I doubt I have to continue with an account of science in the 20th century; by now, my point is made if it’s going to be made. It’s not the cosmological discoveries of the recent past that have most of you bent out of shape: you haven’t even noticed those. Most of you hit a snag in 1859 and have been stuck there ever since.

 

Do you understand what I’m saying here? Your cherished beliefs – those that fly in the face of science – are the intellectual equivalent of the flat-earth views propounded by that geezer I met about four decades ago. They’re the views of those who haven’t kept up, of people who’ve decided that actually learning something about the cosmos is just too damned hard, who don’t want their comfortable faith challenged or shaken. You haven’t emerged from the Dark Ages, nor do you have any intention of so doing: you just look a little more “modern.” Some of you are going to respond to this post using a computer that was made possible by breakthroughs in quantum physics, without giving any thought whatsoever to how that science fits together with all the others in order to give us a vision of the cosmos that is unspeakably grand – humbling and ennobling simultaneously. The kinship of all life – a fact established, not “guessed at” by Darwin – is not, for you, a rich and rewarding thing to contemplate: it gives you a shudder of dread and revulsion; you retreat into comforting Bronze-Age myths recorded in your well-thumbed Bible. Confronted with string theory and dark matter, your brains seize up. Why? Why won’t you make the effort? What are you afraid of?

 

Is it the fear of death that’s got you locked in a state of intellectual stultification? If it is, for god’s sake stop worrying about it – it happens to everyone, and there’s not a damn thing any of us can do about it. If you find the idea of death abhorrent, then try living! Death is simply unconsciousness. There’s nothing to fear in unconsciousness. It is a return to a state that is identical to that which obtained before you were born and began to be aware of the world. Is that something to fear?

 

Are you afraid of hell? Childhood indoctrination runs deep and poisons the entire well of experience. Are you afraid that apostasy would land you in the Lake of Fire? Hell doesn’t exist. It’s the fantasized horror of people whose knowledge of the world was so abysmally curtailed that an erupting volcano couldn’t possibly have meant to them what it means to a geologist schooled in plate tectonics; they’d have seen it as an entrance to an underworld; they’d have extrapolated a place of torture in a fiery abyss beneath the Earth. It’s a Bronze-Age view, neither true nor useful. You might as well believe in Valhalla or Hades. It’s a fairy tale. And that’s what your entire “holy book” is – just a bunch of fairy tales, a bunch of crap that people made up and that a gaggle of bishops cobbled together to support their orthodoxies and buttress their control over their “sheep.” You can stop believing it now.

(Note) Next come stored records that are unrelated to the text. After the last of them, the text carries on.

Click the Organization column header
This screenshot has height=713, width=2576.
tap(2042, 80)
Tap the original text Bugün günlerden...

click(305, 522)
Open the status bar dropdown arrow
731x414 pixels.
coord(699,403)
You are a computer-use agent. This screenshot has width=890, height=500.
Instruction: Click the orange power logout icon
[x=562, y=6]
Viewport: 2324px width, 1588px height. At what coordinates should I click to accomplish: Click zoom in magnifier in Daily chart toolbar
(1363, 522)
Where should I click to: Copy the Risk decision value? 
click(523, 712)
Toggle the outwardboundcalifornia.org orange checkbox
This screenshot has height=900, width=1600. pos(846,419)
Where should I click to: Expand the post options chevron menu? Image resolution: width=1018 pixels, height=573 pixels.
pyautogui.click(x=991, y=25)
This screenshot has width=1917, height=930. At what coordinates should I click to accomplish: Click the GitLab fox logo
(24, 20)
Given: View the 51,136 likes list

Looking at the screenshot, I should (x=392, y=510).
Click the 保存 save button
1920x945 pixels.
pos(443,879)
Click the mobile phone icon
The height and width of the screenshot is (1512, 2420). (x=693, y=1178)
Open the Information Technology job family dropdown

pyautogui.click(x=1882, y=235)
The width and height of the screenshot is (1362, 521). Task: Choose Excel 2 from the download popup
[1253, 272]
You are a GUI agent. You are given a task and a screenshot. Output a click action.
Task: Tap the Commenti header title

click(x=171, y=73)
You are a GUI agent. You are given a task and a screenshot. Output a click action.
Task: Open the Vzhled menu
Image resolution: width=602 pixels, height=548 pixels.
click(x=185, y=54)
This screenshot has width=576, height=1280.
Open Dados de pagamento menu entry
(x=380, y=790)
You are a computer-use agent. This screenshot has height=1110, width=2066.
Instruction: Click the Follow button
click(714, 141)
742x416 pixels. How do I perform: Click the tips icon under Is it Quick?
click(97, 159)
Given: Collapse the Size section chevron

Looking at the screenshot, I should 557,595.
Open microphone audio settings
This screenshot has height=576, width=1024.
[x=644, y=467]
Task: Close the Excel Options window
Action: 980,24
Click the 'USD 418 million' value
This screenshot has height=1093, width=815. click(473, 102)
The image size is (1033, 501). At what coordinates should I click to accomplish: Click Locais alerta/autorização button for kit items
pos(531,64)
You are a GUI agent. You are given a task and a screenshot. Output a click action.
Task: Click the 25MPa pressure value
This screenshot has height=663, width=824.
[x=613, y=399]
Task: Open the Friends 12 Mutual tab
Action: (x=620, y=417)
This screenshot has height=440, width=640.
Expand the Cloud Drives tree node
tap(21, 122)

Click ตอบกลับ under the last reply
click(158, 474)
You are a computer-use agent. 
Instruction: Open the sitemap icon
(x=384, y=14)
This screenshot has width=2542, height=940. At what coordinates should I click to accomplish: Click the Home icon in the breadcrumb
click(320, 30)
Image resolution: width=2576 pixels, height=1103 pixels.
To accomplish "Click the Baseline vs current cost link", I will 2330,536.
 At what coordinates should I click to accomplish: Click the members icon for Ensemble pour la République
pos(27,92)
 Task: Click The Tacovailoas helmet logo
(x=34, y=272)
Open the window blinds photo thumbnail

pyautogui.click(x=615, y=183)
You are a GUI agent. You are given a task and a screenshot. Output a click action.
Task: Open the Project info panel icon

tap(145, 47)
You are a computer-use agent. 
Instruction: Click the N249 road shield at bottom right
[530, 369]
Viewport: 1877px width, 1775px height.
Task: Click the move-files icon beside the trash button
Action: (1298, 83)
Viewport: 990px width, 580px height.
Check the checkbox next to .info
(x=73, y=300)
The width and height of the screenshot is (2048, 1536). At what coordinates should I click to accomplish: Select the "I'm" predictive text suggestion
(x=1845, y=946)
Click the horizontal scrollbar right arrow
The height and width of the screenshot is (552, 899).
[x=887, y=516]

You can stop teaching it to your children. You can grow up and join that part of the human family that’s headed into the future instead of stuck in the past. (You see how optimistic I’m being here? I keep saying you can do all this. Whether or not you will is of course a different matter.)

 

To be fair, I understand why you’d find the prospect of apostasy terrifying. I was there. I spent a decade careening wildly from faith to faith, desperately afraid that one of them might in fact be right and that I might miss it if I didn’t try them all. That’s what childhood indoctrination will do to you. It locks you in a prison that’s so secure, you can spend decades of your life escaping even after making the discovery that you are, indeed, in the calaboose. I’m not kidding when I tell you that I feel your pain; my journey out of that living hell took everything I had, and I often wonder that I survived the struggle. All I can tell you is, it’s worth it. Once you’re free, you understand: it is this intellectual freedom, the freedom to let your mind run full tilt at any problem that interests you, that is the answer to the question of what it means to be human. To be human is to cogitate, and not be afraid of where cogitation leads you. One thing is certain: cogitation does not lead you into fundamentalist religion; it leads you out of it.